Back to the subject, I have met with Prof Muazu only a few times. One was when he came as an external examiner to my thesis in April 2018 and some months earlier as an accreditation team member for the college I taught in Yobe state. The last, some weeks back. Each, he left me with nothing but admiration and deep respect.

When I phoned my referee and supervisor at undergrad, late Prof Maikaba, to congratulate him on his last promotion, he typically enquired about the progress of my thesis. I told him then, “I was done with viva yesterday and effecting corrections now”. Curiously, he returned with a finder about the examiner. When I replied that it was Mu’azu, he said: “kace an sha aiki”. Toh Bukar. PhD beckons. You can’t wait, especially for one in this business. He admonished me as usual; I giggled, thanked and said my goodbye.

I don’t know whether it’s appropriate to reveal this too. Some hours before the viva voce, my supervisor, Dr Binta Kasim Mohammed, called alerting me “to prepare very well. Because the external examiner brought is extremely thorough and critical”. Sir, you are appreciated and held in high esteem not only by nonentities like us but also by your colleagues. But my assessment of you from afar is that: these things matter little to you (if at all) – out of humility.
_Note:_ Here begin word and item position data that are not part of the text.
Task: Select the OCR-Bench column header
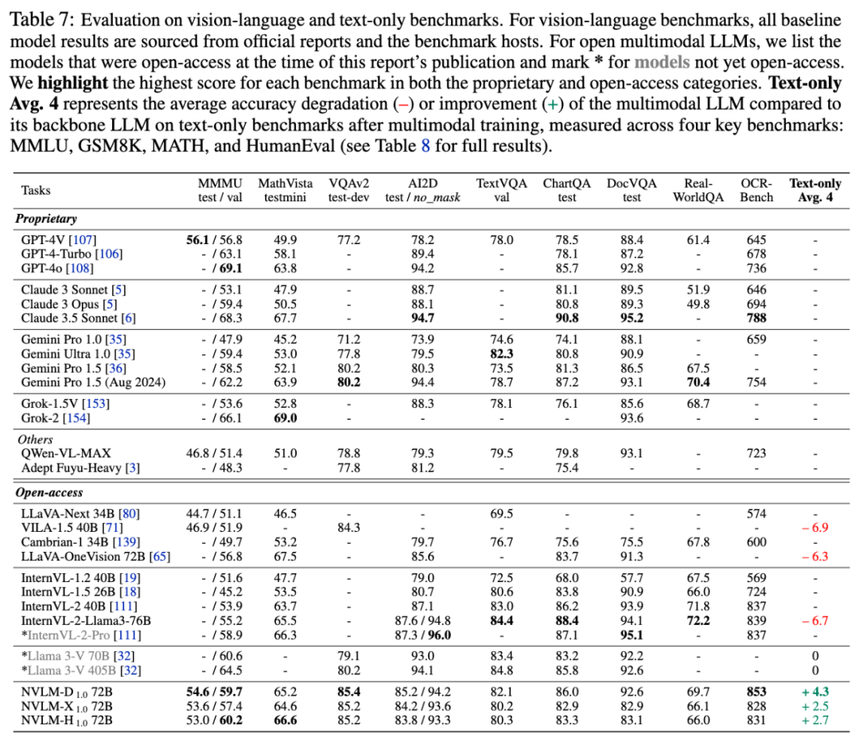tap(756, 190)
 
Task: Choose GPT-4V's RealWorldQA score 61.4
tap(698, 239)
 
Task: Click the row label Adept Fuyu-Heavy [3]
tap(80, 468)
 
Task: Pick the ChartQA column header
tap(566, 190)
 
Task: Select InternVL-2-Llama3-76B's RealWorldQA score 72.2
tap(698, 620)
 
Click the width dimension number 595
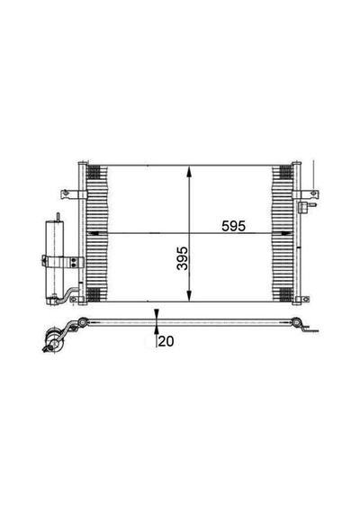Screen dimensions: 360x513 tap(233, 226)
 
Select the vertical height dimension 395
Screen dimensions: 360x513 tap(183, 258)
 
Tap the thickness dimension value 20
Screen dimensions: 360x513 tap(166, 341)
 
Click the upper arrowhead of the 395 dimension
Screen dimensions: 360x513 tap(189, 172)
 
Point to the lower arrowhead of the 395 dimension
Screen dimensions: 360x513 tap(189, 295)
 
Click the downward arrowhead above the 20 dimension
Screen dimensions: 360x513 tap(157, 314)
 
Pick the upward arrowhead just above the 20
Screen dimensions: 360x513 tap(157, 330)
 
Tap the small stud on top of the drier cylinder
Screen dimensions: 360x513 tap(58, 217)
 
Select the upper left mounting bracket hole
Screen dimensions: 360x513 tap(66, 194)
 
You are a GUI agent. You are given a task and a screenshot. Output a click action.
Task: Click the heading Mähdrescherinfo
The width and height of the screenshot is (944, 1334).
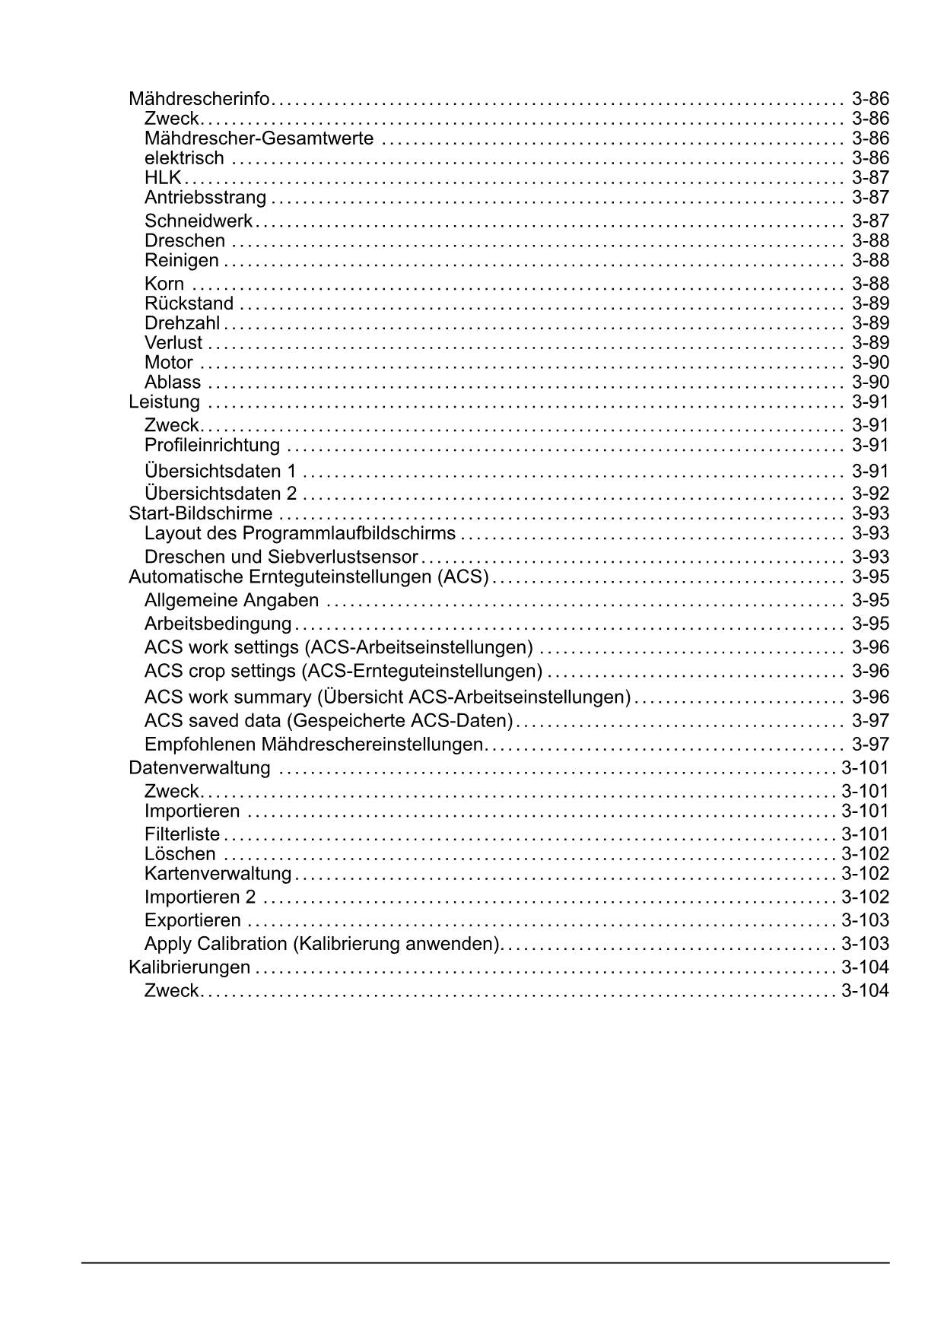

From both you and the late Maikaba, I graduated with distinction. But each time we met, you left me feeling inadequate, making me wonder ‘when will I arrive?’. Parts of this are the books you recommend, which I never read, or know not exist. But somewhere in WHERE I STAND, Sheikh Gumi has opined along this line that knowledge is such enigmatic that the more you learn, the more you realise that you know very little. I wonder whether you feel something similar sometimes. Yes, despite the accomplishments. In just your last visit, you recommended, as the situation warranted, many texts. Among these are Peter Winch’s THE IDEA OF A SOCIAL SCIENCE AND ITS RELATION WITH PHILOSOPHY. Then the POSITIVIST DISPUTE IN GERMAN SOCIOLOGY. The latter is such a rare collection – in fact, my first time to meet Adorno, Habermas and Karl Popper in one place. Both books remind me of similar stuff I read from the staple of Claude Ake and Yusuf Bala Usman of blessed memory.

In this vein of characteristic modesty, you specifically asked me to read Ben Bagdikian’s MEDIA MONOPOLY after the viva voce in order to steel my argument on the influence of profit drive in media content production. A copy of my thesis still carries your adorable handwriting suggesting the title and other points. But little wonder you never drew my attention to the fact that you have written extensively on media in peacebuilding until my curiosity took me to the internet and a bookshop where I stumbled CONFLICT MANAGEMENT AND THE MEDIA IN NIGERIA  – a book coedited by you and Gani Yoroms. This was despite your awareness that my thesis is squarely about this matter of controversy. Quite recessive indeed.

With the crisis engulfing Nigerian Universities (the worst I have ever seen) and academics running helter-skelter for greener pasture, I equally wonder what becomes of the academia after the few of you that remain out of passion pass on to something else or the inevitable great beyond. And especially if this maddening ill-treatment continues from the federal government. Allah Ya kiyaye, amin.

 

Bukar teaches Mass Communication & Journalism at Ahmadu Bello University, Zaria.